Anonymous Reporting LegislationMaine
The purpose of this legislation is to allow sexual assault victims to receive reimbursement from the Maine Victims' Compensation Fund for sexual assault forensic exams without having to report to law enforcement. In these cases, the fund must be used before insurance benefits are used.
To enable victims to receive sexual assault medical forensic examinations without cost, regardless of whether they report assaults to law enforcement.
Making the Idea a Reality
This legislation was part of a larger bill that created the first standardized forensic kit in Maine. The legislation resulted from a legislative study requested by the Maine Coalition Against Sexual Assault (MECASA), which examined a range of issues related to forensic exams. (Because most stakeholders had seats at the table, the coalition was able to clarify the legislation's language well before it was brought to the legislature. Participating parties expressed their continued support for the bill throughout the process.)
Benefits to Victims
Victims can take time to decide if they want to report or not, while ensuring that the evidence is available should they need it. Victims do not need to worry about who will pay for the exam or about being billed by their insurance for it.
Benefits to Victim Service Professionals
Victim service professionals can tend to victim needs without requiring them to decide whether to report to law enforcement.
A full evaluation of the program has not yet been completed, but reimbursements for kits through the Victims' Compensation Fund have increased.
As with most major legislation, compromises had to be made along the way. The legislation had two shortcomings. First, as a result of concerns raised by law enforcement about storage of the kits, agencies are required to store kits for a minimum of 90 days (though many store them longer). Ideally, MECASA would like to see the storage run in line with the statutes of limitation. Second, while there is no reporting requirement for a medical forensic examination including sexually transmitted infection and pregnancy prophylaxis, victims must report crimes if they wish to receive compensation from the fund for other covered expenses.
In the last legislative session, the coalition considered a related issue: how to address individuals who come into the emergency department unconscious, but with significant indications that they have been sexually assaulted.

☆ ☆ ☆ ☆ ☆ ☆ ☆

* WHAT THE TASK ASKS *
According to the page on Maine's anonymous reporting legislation, for at least how many days must agencies store kits? The listing that follows was drawn from a separate source.

* DATA EXCERPT *
☆ ☆ ☆ ☆ ☆ ☆ ☆

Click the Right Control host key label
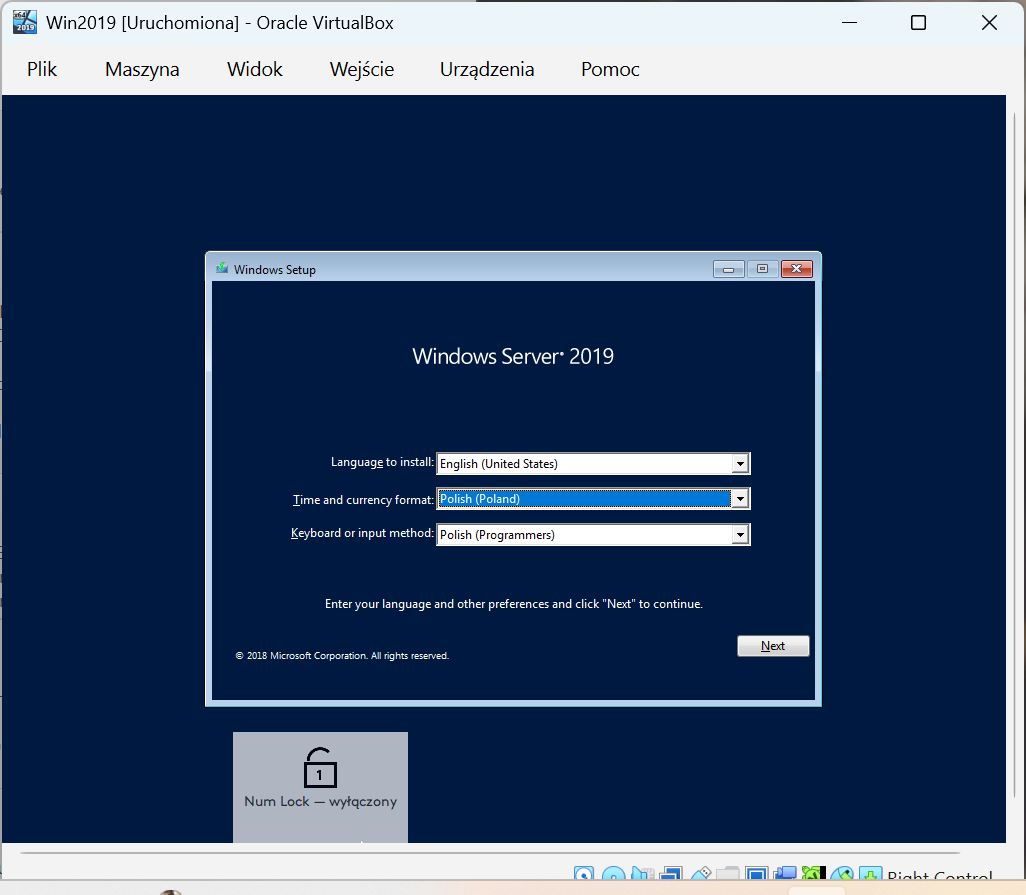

☆ ☆ ☆ ☆ ☆ ☆ ☆

* EXERCISE RESULT *
90 days